By Dr Nigel Pollard
Last updated 2011-02-17
The imperial cult
Another element in the Roman state religion was what is generally referred to as the imperial cult. This cult regarded emperors and members of their families as gods.
On his death, Julius Caesar was officially recognised as a god, the Divine ('Divus') Julius, by the Roman state. And in 29 BC Caesar's adopted son, the first Roman emperor Augustus, allowed the culturally Greek cities of Asia Minor to set up temples to him. This was really the first manifestation of Roman emperor-worship.

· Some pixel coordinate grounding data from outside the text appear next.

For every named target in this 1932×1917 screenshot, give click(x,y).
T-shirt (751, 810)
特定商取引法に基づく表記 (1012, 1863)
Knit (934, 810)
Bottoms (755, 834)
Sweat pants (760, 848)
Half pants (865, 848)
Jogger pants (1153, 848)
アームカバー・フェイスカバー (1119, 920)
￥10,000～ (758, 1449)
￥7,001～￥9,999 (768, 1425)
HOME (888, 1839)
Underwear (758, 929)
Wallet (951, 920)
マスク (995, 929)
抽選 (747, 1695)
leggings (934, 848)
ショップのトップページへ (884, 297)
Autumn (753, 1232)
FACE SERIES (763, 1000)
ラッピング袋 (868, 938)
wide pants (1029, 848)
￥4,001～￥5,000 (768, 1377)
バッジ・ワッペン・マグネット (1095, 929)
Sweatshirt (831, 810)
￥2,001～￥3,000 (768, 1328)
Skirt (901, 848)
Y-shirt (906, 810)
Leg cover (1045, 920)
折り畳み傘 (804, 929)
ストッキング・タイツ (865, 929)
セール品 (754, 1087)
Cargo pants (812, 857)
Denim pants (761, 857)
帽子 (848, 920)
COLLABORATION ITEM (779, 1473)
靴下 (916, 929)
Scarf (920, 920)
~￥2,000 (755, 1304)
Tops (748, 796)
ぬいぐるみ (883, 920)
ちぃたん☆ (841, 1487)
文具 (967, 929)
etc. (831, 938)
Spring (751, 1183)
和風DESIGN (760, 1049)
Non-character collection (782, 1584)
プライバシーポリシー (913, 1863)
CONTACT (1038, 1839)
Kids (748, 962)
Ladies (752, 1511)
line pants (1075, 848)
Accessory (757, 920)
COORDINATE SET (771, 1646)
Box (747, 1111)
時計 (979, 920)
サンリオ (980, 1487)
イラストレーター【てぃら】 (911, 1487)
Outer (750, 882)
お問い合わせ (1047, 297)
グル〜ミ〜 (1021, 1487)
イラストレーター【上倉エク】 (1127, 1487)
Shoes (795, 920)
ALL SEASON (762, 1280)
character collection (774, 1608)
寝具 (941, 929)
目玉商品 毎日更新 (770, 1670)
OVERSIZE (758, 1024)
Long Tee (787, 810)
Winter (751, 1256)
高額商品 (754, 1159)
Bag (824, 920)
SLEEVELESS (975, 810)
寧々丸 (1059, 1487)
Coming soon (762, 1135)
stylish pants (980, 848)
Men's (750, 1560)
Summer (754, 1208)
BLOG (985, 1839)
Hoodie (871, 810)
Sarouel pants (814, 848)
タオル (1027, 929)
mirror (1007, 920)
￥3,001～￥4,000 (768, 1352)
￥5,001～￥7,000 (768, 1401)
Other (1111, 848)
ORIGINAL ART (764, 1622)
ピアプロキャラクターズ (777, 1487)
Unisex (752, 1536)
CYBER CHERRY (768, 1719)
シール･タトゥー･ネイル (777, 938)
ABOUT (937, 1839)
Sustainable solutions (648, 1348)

While worship of a living emperor was culturally acceptable in some parts of the empire, in Rome itself and in Italy it was not. There an emperor was usually declared a 'divus' only on his death, and was subsequently worshipped (especially on anniversaries, like that of his accession) with sacrifice like any other gods.
Emperor-worship was a unifying factor in the Roman world, practiced not only by army units spread throughout the empire but also by individuals in the provinces, where there were collective imperial cult centres at places such as Lyons (Gaul), Pergamon (Asia) and (probably) Colchester (Britain).
The imperial cult helped to focus the loyalty of provincials on the emperor at the centre of the empire, and in some regions (such as Gaul), there is evidence that Roman authorities took the initiative in setting it up, presumably for that very reason.
The image shown here is that of a sculpted relief from the base of the column of the emperor Antoninus Pius, probably to be dated to AD 161. It shows the apotheosis (transformation into gods) of Antoninus Pius and his wife Faustina.
They are shown by the portrait busts at the top of the frame, flanked by eagles - associated with imperial power and Jupiter - and were typically released during imperial funerals to represent the spirits of the deceased.
Antoninus and Faustina are being carried into the heavens by a winged, heroically nude figure. The armoured female figure on the right is the goddess Roma, a divine personification of Rome, and the reclining figure to the left - with the obelisk - is probably a personification of the Field of Mars in Rome, where imperial funerals took place.